8. Einstein y el cerebro


Hace unos cuantos años, con motivo del centenario del annus mirabilis de Einstein (1905), organicé algunas actividades de divulgación para recordar su figura como paradigma actual de la inteligencia humana. Tomé como hilo conductor las peripecias de su cerebro, desde que fue extraído en 1955 durante la autopsia del físico por el patólogo del hospital de Princeton, Thomas S. Harvey, hasta que fue descubierto en 1978 por un periodista del New Jersey Monthly. Durante esos años Harvey había viajado por el país con el cerebro de Einstein, como con un tesoro, al tiempo que veía cómo se arruinaba su vida profesional.
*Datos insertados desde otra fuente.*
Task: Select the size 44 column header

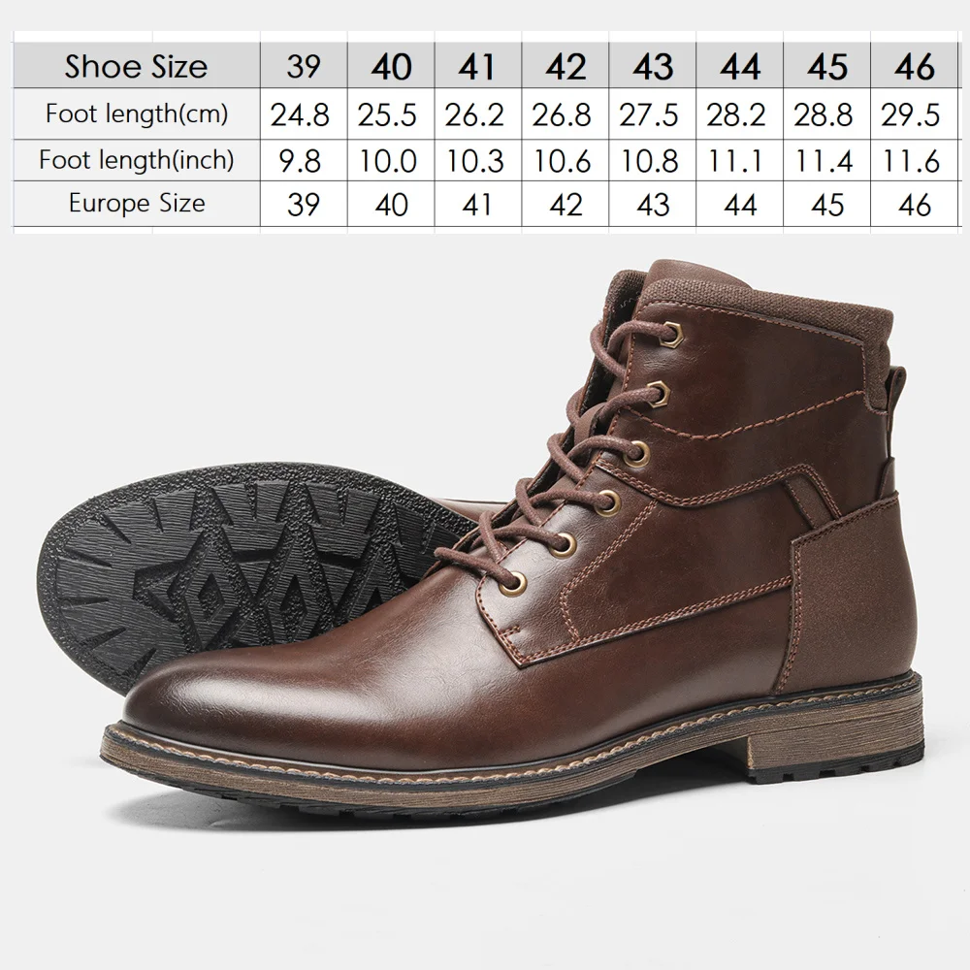Action: pos(740,66)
Se trata de una historia llena de sugerencias y evocaciones para alguien que se dedica a la donación de tejido cerebral para investigación.
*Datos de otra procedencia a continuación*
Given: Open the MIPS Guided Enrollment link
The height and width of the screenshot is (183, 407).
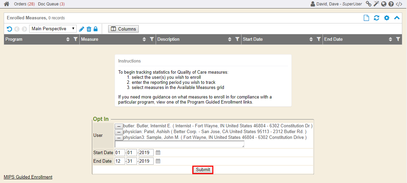Looking at the screenshot, I should (x=28, y=177).
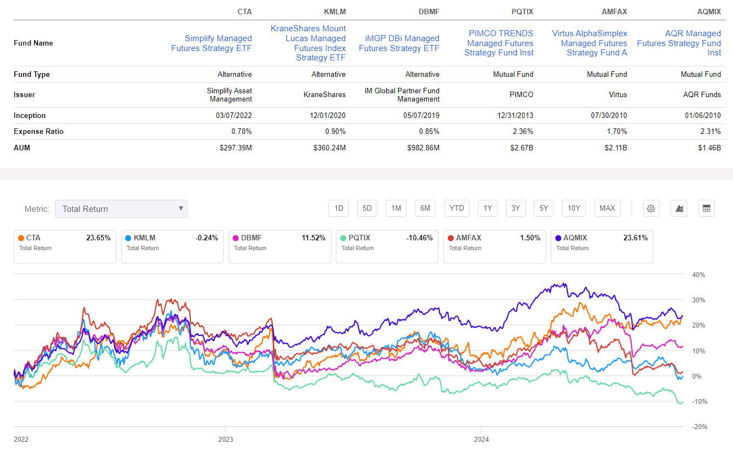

Leí mucho entonces sobre la vida de Einstein, donde descubrí alguna sombra, y sobre su obra, e hice un serio esfuerzo, y no era la primera vez, por entender bien sus principales aportaciones teóricas, y también la teoría de la relatividad. Algo conseguí a ese respecto, y desde entonces creo tener una idea más completa de ese hombre de capacidades cognitivas prodigiosas, humanamente lúcido y pacifista -esto último también con alguna sombra. 

De todo lo que leí entonces recuerdo con frecuencia, y especialmente en estos últimos días de "ruido y furia", aquella frase antimilitarista de Einstein: "Si hay alguien que pueda desfilar con placer al compás de la música, al punto lo detesto sin más; el cerebro lo ha recibido solo por error, pues con la médula espinal le habría bastado."(*)


(*) Carl Seelig. Albert Einstein. Ed. Espasa Calpe, Madrid, 2005; pág. 40.